─── Source document

We’ve come a long way, but we still have the problem that we don’t actually know $m$ , and if we did we don’t really have access to the CDF. We could construct some sort of measure and try to fit a CDF experimentally, but we can get pretty far analytically.

The missing piece to our solution is an estimator for $m$ given the number of samples we’ve observed. But, if you think about it, we don’t really even need this: what we really need, is an estimator for $p$ . For this, we can just fall back on the frequentist interpretation of probability. Empirically, the max observation in a sample of $n$ observations is a $1$ in $n$ observation, so our empirical estimate of seeing a value at least as large (its CDF complement) is therefore just $\frac{1}{n}$ .

This leaves us with the very simple heuristic that $E [j ∣ i] = i$

… except this isn’t entirely accurate, as we’ll learn in a moment.

How much longer must I wait?

Having gotten this far, what then is the progression of the observation number on which we expect to meet new max values? Let’s investigate this experimentally :

Let $i$ denote the total number of observations thus far and $k$ denote the index of the expected next max observation. Then:

First max: $i = 1, k = 2$
Second max: $i = 2, k = 4$
Third max: $i = 4, k = 8$
Fourth max: $i = 8, k = 16 \dots$

This sequence is $a_{i} = 2^{i}$ . In other words, this quantity exhibits exponential growth, which means it grows very, very quickly.

xv=0:5
plot(1+xv, 2^xv, 
     xlab="Expected # new max values observed", 
     ylab="Size of sample", main="Exponential growth of expected index\nof new max given size of current sample")

──────
─── Collected data

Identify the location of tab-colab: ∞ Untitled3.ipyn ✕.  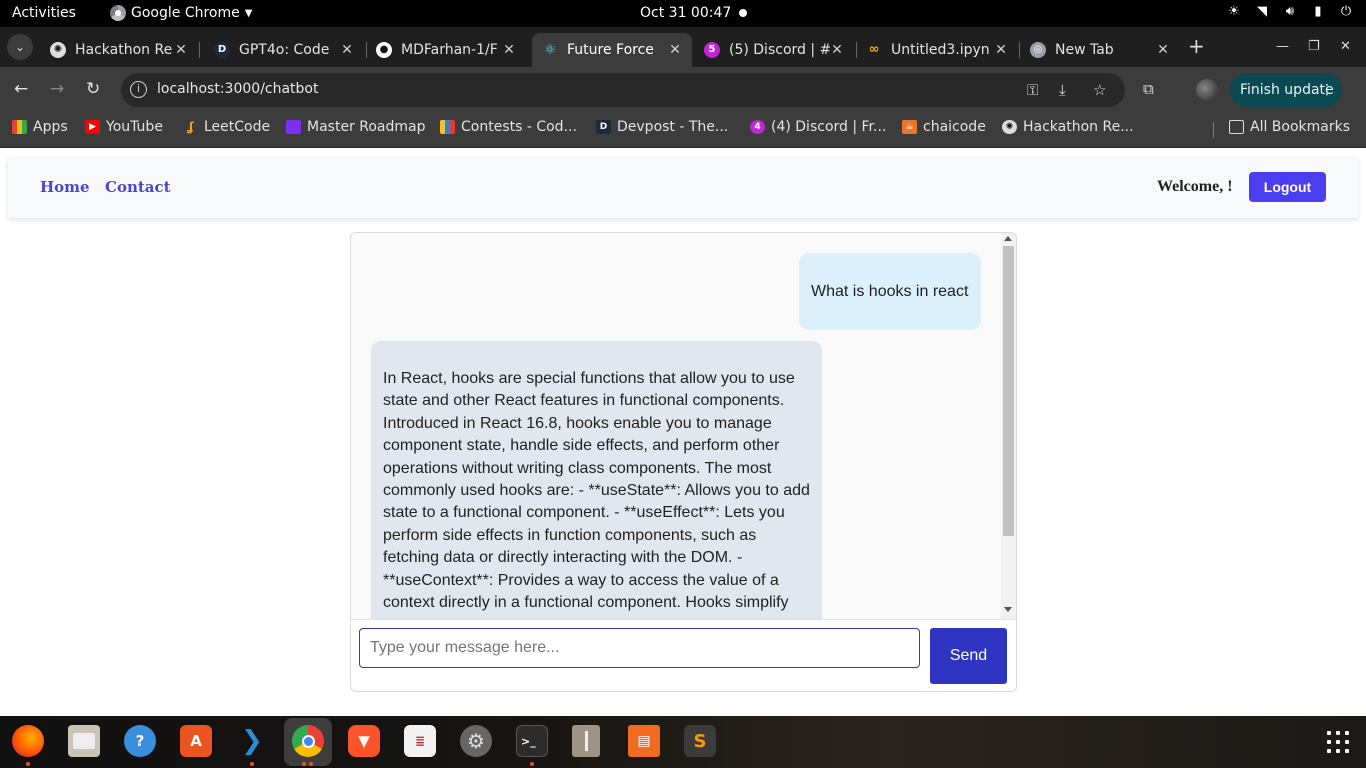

──────

Problem:
Rewrite the passage on new maximum observations, starting with "The missing piece" and going on through "must I wait?", and replace "heuristic" with "rule of thumb".

Answer for this exercise:
The missing piece to our solution is an estimator for $m$ given the number of samples we’ve observed. But, if you think about it, we don’t really even need this: what we really need, is an estimator for $p$ . For this, we can just fall back on the frequentist interpretation of probability. Empirically, the max observation in a sample of $n$ observations is a $1$ in $n$ observation, so our empirical estimate of seeing a value at least as large (its CDF complement) is therefore just $\frac{1}{n}$ .

This leaves us with the very simple rule of thumb that $E [j ∣ i] = i$

… except this isn’t entirely accurate, as we’ll learn in a moment.

How much longer must I wait?